■ WORK TO BE COMPLETED: Given the records below, would you repeat exactly the lines that begin at the one containing "This screenshot has height=518, width=666." and end at the one containing "Task: Expand the СОЦКИ bookmarks folder", inclusive?

■ PROVIDED DATA:
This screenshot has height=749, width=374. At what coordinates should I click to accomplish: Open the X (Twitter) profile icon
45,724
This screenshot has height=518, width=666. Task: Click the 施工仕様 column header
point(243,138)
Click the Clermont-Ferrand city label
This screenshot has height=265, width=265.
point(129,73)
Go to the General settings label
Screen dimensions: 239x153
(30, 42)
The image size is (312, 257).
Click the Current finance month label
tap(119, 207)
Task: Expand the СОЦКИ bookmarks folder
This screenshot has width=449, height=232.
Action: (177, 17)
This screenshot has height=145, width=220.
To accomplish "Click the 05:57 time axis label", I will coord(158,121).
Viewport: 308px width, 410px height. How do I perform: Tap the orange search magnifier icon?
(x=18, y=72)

--

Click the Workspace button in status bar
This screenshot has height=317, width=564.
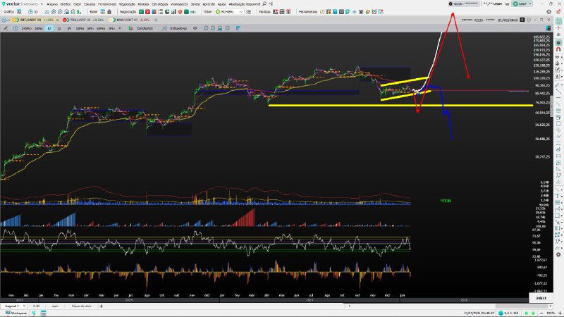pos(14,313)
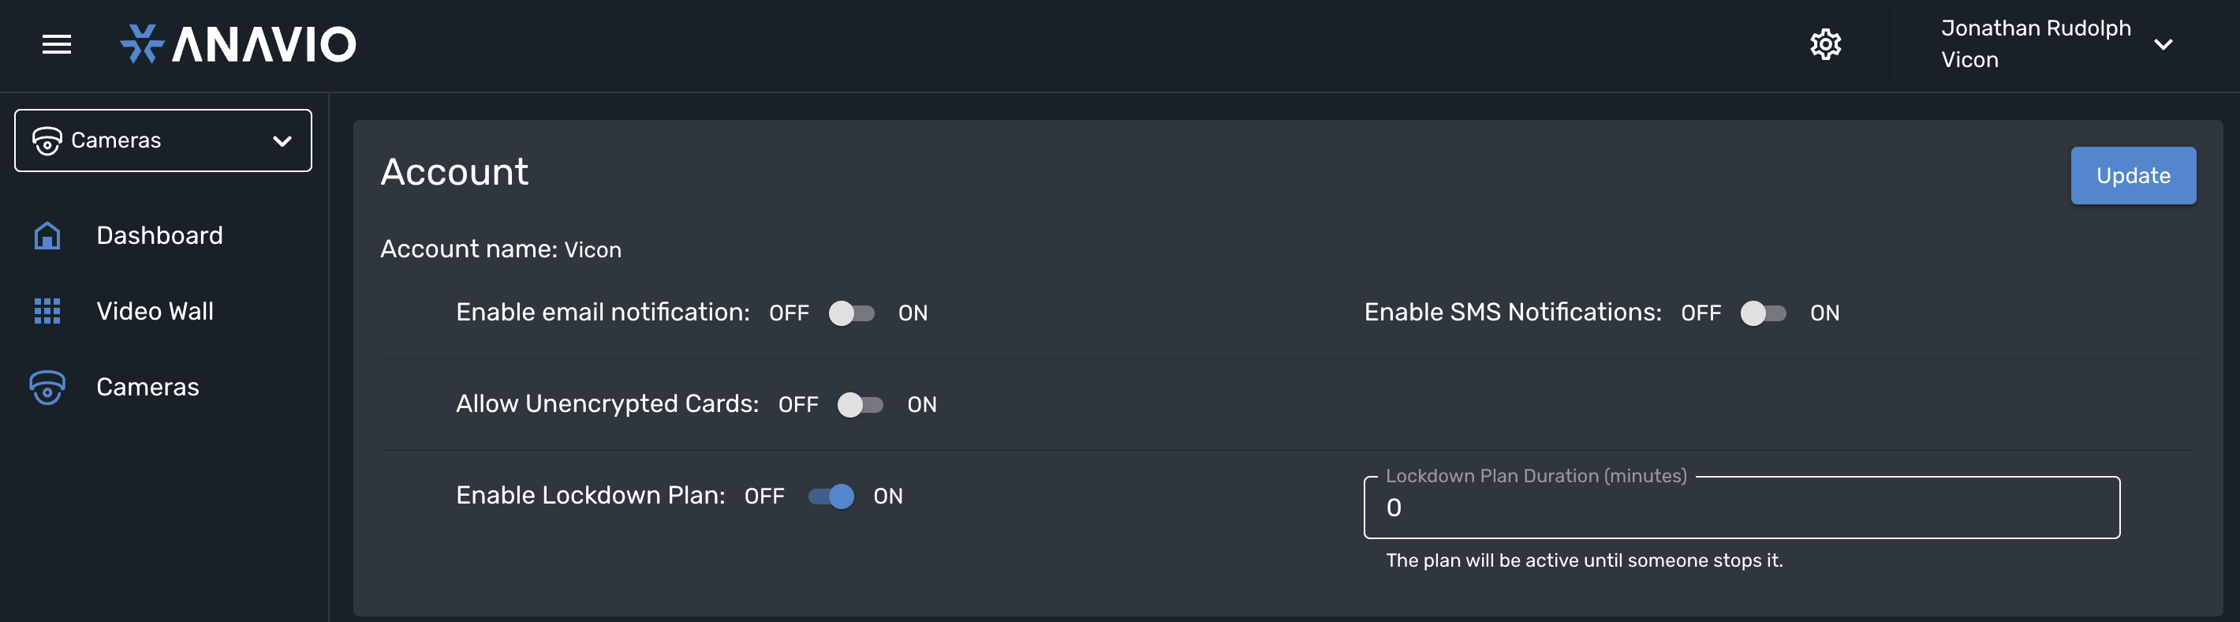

■ RESPONSE:
This screenshot has height=518, width=666. Task: Click the 施工仕様 column header
point(243,138)
Click the Clermont-Ferrand city label
This screenshot has height=265, width=265.
point(129,73)
Go to the General settings label
Screen dimensions: 239x153
(30, 42)
The image size is (312, 257).
Click the Current finance month label
tap(119, 207)
Task: Expand the СОЦКИ bookmarks folder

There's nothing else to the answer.